Nel complesso scenario geopolitico che inquadra la crisi siriana, alcuni attori scalpitano, pronti ad affidare alle armi la parola decisiva, altri preparano futuri scenari più consoni all’ipotesi del «grande Medioriente» immaginato da Bush: all’occorrenza la Turchia, l’Arabia saudita e i paesi del Golfo, come il Qatar, delusi dalla piega diplomatica presa dagli eventi. All’occorrenza Israele, preoccupato per le conseguenze indirette della crisi siriana sul suo territorio e per l’influenza iraniana. La Turchia, paese membro della Nato, era pronta a mettere a disposizione di un attacco nordamericano o francese le sue basi militari e gli aeroporti. Fin’ora, però, Ankara – che sostiene e foraggia l’opposizione armata a Bashar al Assad dalla metà del 2011 e ospita nei campi circa 200.000 rifugiati oltre ai 300.000 già stabilmente presenti sul suo territorio – non ha potuto realizzare alcuna sua mira: né una no fly zone, né l’aiuto militare esplicito ai ribelli, né la dipartita di Assad e la sostituzione di un governo egemonizzato da un islamismo modello Fratellanza. Anzi ha dovuto ingoiare l’insediamento di un’istanza autonoma kurda a nord della Siria. E la maggioranza dei kurdi siriani si dichiara a difendere con le armi quanto ha ottenuto, in caso di aggressione militare esterna ad Assad. Il premier Erdogan non ha neanche visto crescere il suo prestigio, dovendo anzi registrare l’aumento continuo dell’opposizione alla guerra nel suo paese e la rinnovata presenza di una forte contestazione di piazza. E i 900 km di frontiera turco-siriana restano incandescenti.
Ankara ha annunciato di aver abbattuto un elicottero siriano entrato nel suo spazio aereo, dopo aver avvertito «ripetutamente» il pilota. Nel 2012, l’esercito siriano aveva abbattuto un aereo turco, e l’episodio aveva fatto crescere la tensione tra i due paesi. Ieri, il ministro degli esteri turco Ahmet Davutoglu ha detto di non attendersi una risposta di Damasco, lasciando intendere che l’abbattimento dell’elicottero fosse una risposta dovuta all’episodio del 2012. La zona in cui è stato abbattuto il velivolo siriano è controllata dai miliziani jihadisti del Fronte al Nusra, affiliato ad al Qaeda.
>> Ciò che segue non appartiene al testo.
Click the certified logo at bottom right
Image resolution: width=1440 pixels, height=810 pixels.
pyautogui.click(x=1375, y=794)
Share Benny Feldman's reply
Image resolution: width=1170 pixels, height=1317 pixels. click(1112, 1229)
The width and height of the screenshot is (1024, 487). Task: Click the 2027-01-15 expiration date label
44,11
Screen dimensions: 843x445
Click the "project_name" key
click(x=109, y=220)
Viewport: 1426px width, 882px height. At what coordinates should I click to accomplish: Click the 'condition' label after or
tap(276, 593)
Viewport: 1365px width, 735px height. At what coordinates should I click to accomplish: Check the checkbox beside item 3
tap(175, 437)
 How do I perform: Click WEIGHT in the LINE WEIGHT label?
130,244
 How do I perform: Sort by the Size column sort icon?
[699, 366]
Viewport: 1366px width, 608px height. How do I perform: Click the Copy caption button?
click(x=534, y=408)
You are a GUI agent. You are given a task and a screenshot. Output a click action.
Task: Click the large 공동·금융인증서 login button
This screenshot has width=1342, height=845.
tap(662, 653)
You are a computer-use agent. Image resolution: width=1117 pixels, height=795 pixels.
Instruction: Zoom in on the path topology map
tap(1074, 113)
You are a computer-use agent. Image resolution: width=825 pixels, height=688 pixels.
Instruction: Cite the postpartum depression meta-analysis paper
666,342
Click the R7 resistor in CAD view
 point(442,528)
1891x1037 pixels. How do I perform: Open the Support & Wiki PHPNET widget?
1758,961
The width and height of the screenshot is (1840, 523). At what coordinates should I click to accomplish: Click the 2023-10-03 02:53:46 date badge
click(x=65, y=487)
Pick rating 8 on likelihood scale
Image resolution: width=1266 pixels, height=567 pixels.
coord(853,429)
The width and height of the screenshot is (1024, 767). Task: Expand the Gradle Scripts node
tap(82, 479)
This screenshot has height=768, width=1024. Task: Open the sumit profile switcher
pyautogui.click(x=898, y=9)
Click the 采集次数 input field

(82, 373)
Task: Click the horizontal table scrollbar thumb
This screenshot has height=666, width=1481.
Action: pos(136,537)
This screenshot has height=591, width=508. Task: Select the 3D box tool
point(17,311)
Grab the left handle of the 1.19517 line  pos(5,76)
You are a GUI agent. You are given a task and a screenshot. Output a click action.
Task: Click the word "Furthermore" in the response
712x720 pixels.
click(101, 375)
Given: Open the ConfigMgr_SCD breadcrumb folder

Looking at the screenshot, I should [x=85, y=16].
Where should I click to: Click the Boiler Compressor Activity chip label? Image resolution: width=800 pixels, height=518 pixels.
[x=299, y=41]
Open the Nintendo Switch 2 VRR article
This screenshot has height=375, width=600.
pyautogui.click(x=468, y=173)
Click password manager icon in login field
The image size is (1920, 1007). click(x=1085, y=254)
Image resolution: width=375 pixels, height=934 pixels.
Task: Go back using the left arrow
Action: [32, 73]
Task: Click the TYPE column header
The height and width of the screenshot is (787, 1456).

Secondo Damasco, il suo elicottero non era in assetto da combattimento e stava «monitorando attività terroristiche» lungo il confine, quando è entrato «per errore» nello spazio aereo turco. Un altro pilota sarebbe prigioniero dei ribelli. E nei pressi del valico di Bab al Hawa, nel settore occidentale della frontiera tra i due paesi, controllato dai ribelli siriani, ieri è esplosa un’altra autobomba causando 8 morti. Ne hanno dato notizia fonti dell’Esercito libero, una delle componenti la galassia armata contro Assad.
La questione delle armi chimiche in ballo nella crisi siriana, ha riportato sul tavolo quella del nucleare iraniano, che sarà oggetto di un incontro tra il presidente Usa Barack Obama e il primo ministro israeliano, Benyamin Netanyahu, il 30 settembre. «Andrò all’Assemblea generale dell’Onu e prima incontrerò il presidente Obama, intendo impegnarmi per fermare il programma nucleare iraniano. Fermarlo veramente», ha annunciato Netanyahu in consiglio dei ministri. Per l’incontro, che avrà luogo a Washington, il premier israeliano ha fissato quattro punti: fermare ogni arricchimento dell’uranio; rimuovere tutto l’uranio arricchito; chiudere l’impianto nucleare di Qom; fermare l’arricchimento del plutonio. Per questo, Netanyahu ritiene che occorra «intensificare la pressione sull’Iran, non ridurla, fintanto che i quattro obiettivi non saranno raggiunti». Quanto è accaduto con la Siria – ha detto – è servito a confermare «gli assunti in base ai quali operiamo: uno stato canaglia che sviluppa armi di distruzione di massa può usarle… Solo una credibile minaccia militare può permettere alla diplomazia di fermare gli armamenti».
E se il nucleare dell’Iran sarà al centro della prossima sessione dell’Assemblea generale dell’Onu, per le armi chimiche in possesso di Israele ci sarà ancora da aspettare. «Siamo contrari alle armi nucleari, non perché ce l’abbiano chiesto gli Usa o altri paesi, ma per nostra convinzione», ha dichiarato in risposta l’ayatollah Ali Khamenei. In merito alla lettera «di congratulazioni» inviata da Obama al suo omologo iraniano Hassan Rohani, Tehran ha espresso la speranza che la politica estera Usa «diventi più realistica».